__What you will do__: Please print the entries below exactly, from the line with "Open the hamburger" through the line with "Given: Click the Red-eye flight info icon", including both of those lines and leaving out all others.

__Data for processing__:
● ● ●

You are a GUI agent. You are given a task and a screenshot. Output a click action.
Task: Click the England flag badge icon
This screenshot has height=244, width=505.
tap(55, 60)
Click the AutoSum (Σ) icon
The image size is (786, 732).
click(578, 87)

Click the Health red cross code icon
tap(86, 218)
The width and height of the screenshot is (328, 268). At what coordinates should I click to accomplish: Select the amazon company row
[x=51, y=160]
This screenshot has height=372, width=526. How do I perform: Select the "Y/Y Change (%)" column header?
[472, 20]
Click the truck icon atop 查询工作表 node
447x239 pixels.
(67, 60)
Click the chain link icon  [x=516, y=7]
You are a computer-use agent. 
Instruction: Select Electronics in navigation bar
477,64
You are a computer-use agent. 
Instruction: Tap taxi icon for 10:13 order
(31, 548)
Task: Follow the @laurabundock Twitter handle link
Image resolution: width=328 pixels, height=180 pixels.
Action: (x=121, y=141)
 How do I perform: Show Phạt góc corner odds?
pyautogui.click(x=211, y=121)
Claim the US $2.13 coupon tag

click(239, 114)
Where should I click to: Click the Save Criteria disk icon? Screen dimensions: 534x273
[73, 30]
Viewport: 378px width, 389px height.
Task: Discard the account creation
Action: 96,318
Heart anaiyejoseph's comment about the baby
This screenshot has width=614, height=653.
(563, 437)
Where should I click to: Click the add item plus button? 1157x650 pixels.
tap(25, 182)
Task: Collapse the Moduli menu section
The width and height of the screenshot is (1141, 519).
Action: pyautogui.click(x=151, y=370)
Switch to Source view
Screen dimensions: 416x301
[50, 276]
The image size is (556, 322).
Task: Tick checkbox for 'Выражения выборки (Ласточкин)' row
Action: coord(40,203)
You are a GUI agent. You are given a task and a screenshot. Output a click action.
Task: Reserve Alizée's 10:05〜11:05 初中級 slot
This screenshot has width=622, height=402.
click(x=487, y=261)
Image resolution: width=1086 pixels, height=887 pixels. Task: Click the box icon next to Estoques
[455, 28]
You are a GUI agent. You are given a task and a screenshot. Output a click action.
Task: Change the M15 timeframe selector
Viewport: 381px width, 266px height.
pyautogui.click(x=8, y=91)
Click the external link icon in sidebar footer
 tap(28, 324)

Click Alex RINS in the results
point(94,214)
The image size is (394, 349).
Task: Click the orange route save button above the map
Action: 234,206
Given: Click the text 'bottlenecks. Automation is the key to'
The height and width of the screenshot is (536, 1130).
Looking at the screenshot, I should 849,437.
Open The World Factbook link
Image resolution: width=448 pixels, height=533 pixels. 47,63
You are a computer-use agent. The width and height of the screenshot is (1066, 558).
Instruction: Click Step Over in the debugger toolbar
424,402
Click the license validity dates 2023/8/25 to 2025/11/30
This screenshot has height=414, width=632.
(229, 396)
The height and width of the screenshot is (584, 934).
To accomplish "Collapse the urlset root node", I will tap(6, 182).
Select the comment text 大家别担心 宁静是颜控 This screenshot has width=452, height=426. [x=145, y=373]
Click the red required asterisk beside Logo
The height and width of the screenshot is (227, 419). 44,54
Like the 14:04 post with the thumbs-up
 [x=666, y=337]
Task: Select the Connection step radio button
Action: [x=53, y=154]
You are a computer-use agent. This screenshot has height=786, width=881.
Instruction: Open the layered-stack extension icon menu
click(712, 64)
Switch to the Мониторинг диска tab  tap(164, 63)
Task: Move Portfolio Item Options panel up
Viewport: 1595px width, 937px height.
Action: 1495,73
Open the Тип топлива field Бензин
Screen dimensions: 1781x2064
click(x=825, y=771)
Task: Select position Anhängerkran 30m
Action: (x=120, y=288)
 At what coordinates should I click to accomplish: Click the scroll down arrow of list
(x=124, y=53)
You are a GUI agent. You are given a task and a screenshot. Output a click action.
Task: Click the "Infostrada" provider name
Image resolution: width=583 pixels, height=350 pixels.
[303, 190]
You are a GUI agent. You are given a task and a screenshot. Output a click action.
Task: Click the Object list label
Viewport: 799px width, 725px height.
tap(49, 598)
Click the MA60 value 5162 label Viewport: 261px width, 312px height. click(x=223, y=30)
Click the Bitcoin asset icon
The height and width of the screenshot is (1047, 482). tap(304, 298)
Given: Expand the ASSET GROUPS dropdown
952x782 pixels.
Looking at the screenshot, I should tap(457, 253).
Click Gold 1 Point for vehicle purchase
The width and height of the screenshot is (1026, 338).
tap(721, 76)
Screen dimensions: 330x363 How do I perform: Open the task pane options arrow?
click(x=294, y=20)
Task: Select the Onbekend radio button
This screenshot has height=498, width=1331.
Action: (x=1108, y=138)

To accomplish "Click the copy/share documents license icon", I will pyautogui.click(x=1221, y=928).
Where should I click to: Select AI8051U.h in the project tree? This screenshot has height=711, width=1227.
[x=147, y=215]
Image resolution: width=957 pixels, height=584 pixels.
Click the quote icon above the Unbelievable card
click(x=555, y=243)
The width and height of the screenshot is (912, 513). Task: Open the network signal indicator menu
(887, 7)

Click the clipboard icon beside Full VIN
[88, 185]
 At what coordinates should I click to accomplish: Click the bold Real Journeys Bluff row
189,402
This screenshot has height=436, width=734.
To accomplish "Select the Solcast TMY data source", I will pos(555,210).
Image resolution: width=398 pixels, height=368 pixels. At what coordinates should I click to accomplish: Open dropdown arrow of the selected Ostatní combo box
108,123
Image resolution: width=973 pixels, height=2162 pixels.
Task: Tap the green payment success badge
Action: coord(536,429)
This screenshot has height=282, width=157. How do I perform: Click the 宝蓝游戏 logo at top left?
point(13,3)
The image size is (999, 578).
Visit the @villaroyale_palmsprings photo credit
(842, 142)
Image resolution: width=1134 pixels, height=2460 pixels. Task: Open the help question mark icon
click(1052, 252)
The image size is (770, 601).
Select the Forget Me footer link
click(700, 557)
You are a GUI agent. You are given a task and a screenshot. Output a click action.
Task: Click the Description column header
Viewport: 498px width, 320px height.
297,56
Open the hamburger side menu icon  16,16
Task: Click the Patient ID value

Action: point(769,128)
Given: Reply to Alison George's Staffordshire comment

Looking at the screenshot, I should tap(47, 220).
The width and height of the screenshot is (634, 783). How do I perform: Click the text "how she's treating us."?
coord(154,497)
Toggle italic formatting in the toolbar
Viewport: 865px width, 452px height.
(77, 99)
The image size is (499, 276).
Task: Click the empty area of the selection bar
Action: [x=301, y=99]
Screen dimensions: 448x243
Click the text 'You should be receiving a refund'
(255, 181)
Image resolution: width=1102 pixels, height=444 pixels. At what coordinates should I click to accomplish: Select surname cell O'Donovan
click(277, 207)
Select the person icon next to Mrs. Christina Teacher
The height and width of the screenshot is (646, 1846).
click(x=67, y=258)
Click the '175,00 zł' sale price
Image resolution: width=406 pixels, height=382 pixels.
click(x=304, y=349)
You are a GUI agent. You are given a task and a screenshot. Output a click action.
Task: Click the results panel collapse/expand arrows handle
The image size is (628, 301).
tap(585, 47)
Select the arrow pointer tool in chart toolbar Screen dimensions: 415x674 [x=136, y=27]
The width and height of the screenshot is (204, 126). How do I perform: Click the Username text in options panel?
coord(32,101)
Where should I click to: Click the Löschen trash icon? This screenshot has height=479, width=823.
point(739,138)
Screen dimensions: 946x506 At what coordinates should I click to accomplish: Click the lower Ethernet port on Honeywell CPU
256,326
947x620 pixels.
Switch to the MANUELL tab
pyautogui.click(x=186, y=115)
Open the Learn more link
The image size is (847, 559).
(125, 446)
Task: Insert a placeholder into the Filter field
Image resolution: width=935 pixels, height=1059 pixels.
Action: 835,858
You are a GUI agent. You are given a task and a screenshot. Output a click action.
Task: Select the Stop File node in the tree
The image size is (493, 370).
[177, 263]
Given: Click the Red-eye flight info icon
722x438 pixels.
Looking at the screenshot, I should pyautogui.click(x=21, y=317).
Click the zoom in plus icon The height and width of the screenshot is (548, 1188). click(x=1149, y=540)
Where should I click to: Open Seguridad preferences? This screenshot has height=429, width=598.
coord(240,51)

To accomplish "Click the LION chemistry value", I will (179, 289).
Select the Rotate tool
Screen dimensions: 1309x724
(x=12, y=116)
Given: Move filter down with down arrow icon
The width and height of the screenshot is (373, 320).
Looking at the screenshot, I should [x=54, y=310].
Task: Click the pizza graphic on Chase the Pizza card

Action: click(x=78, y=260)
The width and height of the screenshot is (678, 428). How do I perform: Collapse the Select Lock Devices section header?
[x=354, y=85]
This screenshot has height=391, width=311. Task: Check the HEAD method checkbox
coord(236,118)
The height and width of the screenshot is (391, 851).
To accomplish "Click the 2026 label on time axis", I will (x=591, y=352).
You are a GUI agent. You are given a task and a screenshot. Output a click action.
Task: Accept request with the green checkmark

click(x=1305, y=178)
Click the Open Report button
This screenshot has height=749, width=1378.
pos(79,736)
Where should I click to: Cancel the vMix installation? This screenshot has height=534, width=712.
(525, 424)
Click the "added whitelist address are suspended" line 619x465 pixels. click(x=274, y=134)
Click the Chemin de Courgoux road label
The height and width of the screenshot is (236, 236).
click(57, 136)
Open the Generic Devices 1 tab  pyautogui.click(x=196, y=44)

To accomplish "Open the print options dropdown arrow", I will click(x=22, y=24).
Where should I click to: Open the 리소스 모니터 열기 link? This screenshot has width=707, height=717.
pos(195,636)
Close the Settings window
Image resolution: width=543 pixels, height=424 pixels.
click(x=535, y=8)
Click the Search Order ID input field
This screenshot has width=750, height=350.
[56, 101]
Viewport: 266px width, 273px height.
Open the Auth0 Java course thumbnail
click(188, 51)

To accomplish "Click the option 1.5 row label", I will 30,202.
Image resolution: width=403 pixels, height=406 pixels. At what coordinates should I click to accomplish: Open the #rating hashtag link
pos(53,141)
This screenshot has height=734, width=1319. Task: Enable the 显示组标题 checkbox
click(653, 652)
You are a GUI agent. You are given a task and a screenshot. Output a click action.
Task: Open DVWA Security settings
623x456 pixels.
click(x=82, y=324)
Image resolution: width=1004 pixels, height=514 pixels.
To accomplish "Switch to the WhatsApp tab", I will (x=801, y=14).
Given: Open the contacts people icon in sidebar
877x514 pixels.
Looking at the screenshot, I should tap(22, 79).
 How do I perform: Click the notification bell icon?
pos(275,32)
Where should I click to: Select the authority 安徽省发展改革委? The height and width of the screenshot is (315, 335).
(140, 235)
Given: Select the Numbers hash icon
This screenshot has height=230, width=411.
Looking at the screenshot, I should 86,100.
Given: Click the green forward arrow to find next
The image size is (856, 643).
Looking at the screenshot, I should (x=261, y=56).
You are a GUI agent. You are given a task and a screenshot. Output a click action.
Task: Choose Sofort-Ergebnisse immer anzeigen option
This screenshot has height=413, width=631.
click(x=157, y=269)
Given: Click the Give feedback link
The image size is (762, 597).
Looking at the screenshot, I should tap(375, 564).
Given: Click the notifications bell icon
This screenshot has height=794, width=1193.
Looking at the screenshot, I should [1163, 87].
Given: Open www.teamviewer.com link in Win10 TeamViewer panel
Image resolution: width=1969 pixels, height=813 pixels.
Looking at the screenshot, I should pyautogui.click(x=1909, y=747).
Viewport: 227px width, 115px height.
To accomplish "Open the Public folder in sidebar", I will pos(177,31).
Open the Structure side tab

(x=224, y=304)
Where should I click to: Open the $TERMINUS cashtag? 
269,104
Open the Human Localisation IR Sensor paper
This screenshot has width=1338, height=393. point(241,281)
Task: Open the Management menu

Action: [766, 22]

● ● ●

__Answer to this task__:
Open the hamburger side menu icon  16,16
Task: Click the Patient ID value

Action: point(769,128)
Given: Reply to Alison George's Staffordshire comment

Looking at the screenshot, I should tap(47, 220).
The width and height of the screenshot is (634, 783). How do I perform: Click the text "how she's treating us."?
coord(154,497)
Toggle italic formatting in the toolbar
Viewport: 865px width, 452px height.
(77, 99)
The image size is (499, 276).
Task: Click the empty area of the selection bar
Action: [x=301, y=99]
Screen dimensions: 448x243
Click the text 'You should be receiving a refund'
(255, 181)
Image resolution: width=1102 pixels, height=444 pixels. At what coordinates should I click to accomplish: Select surname cell O'Donovan
click(277, 207)
Select the person icon next to Mrs. Christina Teacher
The height and width of the screenshot is (646, 1846).
click(x=67, y=258)
Click the '175,00 zł' sale price
Image resolution: width=406 pixels, height=382 pixels.
click(x=304, y=349)
You are a GUI agent. You are given a task and a screenshot. Output a click action.
Task: Click the results panel collapse/expand arrows handle
The image size is (628, 301).
tap(585, 47)
Select the arrow pointer tool in chart toolbar Screen dimensions: 415x674 [x=136, y=27]
The width and height of the screenshot is (204, 126). How do I perform: Click the Username text in options panel?
coord(32,101)
Where should I click to: Click the Löschen trash icon? This screenshot has height=479, width=823.
point(739,138)
Screen dimensions: 946x506 At what coordinates should I click to accomplish: Click the lower Ethernet port on Honeywell CPU
256,326
947x620 pixels.
Switch to the MANUELL tab
pyautogui.click(x=186, y=115)
Open the Learn more link
The image size is (847, 559).
(125, 446)
Task: Insert a placeholder into the Filter field
Image resolution: width=935 pixels, height=1059 pixels.
Action: 835,858
You are a GUI agent. You are given a task and a screenshot. Output a click action.
Task: Select the Stop File node in the tree
The image size is (493, 370).
[177, 263]
Given: Click the Red-eye flight info icon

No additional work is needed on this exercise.